● Prompt: Could you set down exactly the lines of the data below, starting at the one that holds "Image resolution: width=743, height=2576." and ending at the one that holds "[ATV] (140, 1503)", both included, and only those?

BEGIN Data shown

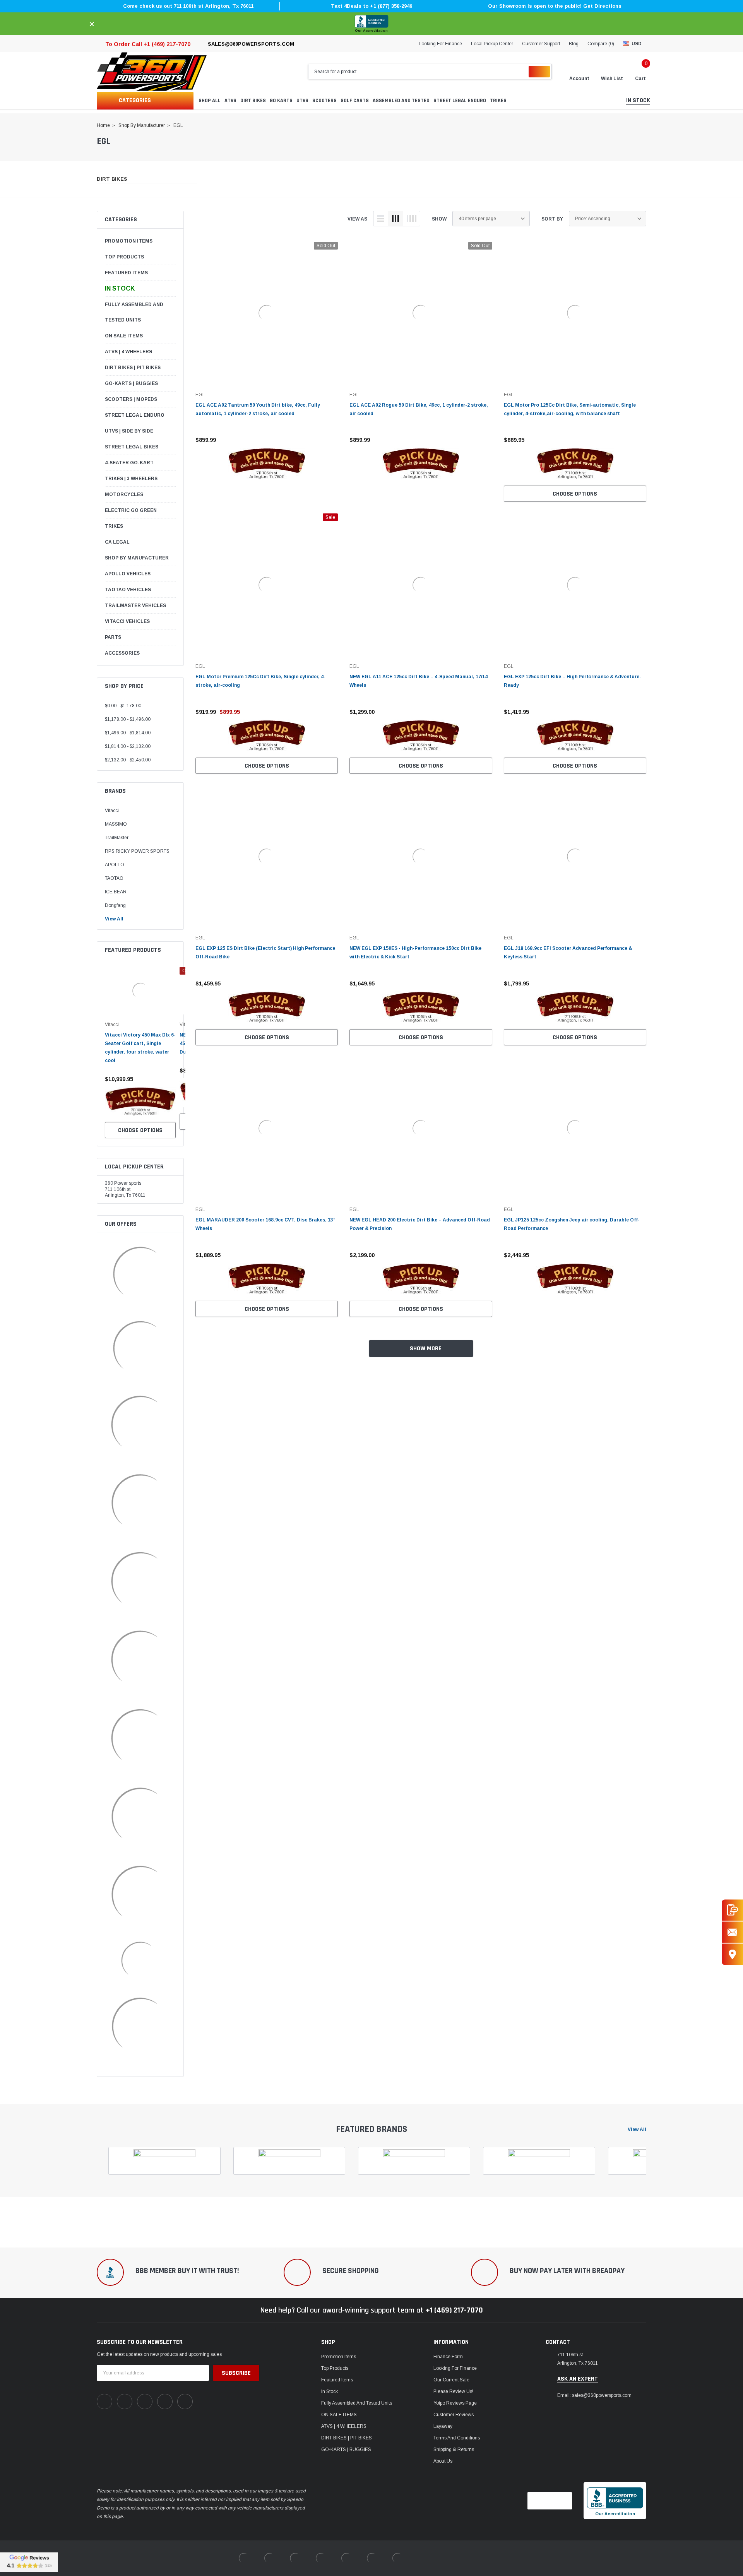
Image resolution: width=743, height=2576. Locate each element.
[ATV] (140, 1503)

END Data shown
BEGIN Data shown

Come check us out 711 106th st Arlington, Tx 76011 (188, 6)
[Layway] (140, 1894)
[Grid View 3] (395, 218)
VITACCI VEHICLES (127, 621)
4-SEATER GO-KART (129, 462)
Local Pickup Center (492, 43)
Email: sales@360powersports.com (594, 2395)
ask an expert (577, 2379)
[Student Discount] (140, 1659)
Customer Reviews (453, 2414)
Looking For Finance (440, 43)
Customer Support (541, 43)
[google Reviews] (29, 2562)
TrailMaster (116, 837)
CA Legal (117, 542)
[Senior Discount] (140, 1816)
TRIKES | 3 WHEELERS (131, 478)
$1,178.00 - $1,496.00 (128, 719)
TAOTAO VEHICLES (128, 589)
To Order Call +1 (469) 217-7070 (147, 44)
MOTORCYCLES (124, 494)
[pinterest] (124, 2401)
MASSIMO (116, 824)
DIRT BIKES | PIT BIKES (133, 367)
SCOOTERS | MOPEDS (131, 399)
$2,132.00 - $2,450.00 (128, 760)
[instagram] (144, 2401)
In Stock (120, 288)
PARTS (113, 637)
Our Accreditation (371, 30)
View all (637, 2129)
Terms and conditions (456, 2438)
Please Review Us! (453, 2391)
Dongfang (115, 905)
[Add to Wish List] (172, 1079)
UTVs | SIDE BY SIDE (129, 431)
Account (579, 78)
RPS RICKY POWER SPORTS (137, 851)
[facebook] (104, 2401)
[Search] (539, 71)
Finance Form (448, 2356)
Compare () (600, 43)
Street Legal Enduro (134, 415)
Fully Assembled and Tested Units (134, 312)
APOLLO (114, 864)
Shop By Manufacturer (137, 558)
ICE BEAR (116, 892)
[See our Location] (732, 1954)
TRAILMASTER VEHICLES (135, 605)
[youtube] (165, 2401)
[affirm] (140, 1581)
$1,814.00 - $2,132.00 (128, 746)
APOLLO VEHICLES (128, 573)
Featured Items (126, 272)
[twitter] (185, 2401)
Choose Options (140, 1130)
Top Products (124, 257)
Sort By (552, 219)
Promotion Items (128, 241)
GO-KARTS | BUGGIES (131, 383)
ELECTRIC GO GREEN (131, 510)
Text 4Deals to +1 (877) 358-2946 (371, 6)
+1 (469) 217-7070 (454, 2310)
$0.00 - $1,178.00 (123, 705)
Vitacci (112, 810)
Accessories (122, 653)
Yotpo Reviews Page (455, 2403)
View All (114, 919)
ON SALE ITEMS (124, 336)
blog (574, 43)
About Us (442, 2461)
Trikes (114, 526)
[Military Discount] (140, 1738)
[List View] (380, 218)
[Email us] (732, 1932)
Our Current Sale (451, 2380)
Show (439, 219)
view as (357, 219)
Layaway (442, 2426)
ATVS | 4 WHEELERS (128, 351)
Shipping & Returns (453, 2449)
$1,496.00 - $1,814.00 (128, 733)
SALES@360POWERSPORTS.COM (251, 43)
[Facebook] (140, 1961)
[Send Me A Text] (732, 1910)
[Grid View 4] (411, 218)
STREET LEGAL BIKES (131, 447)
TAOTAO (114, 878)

END Data shown

● Task output:
Image resolution: width=743, height=2576. Locate each element.
[ATV] (140, 1503)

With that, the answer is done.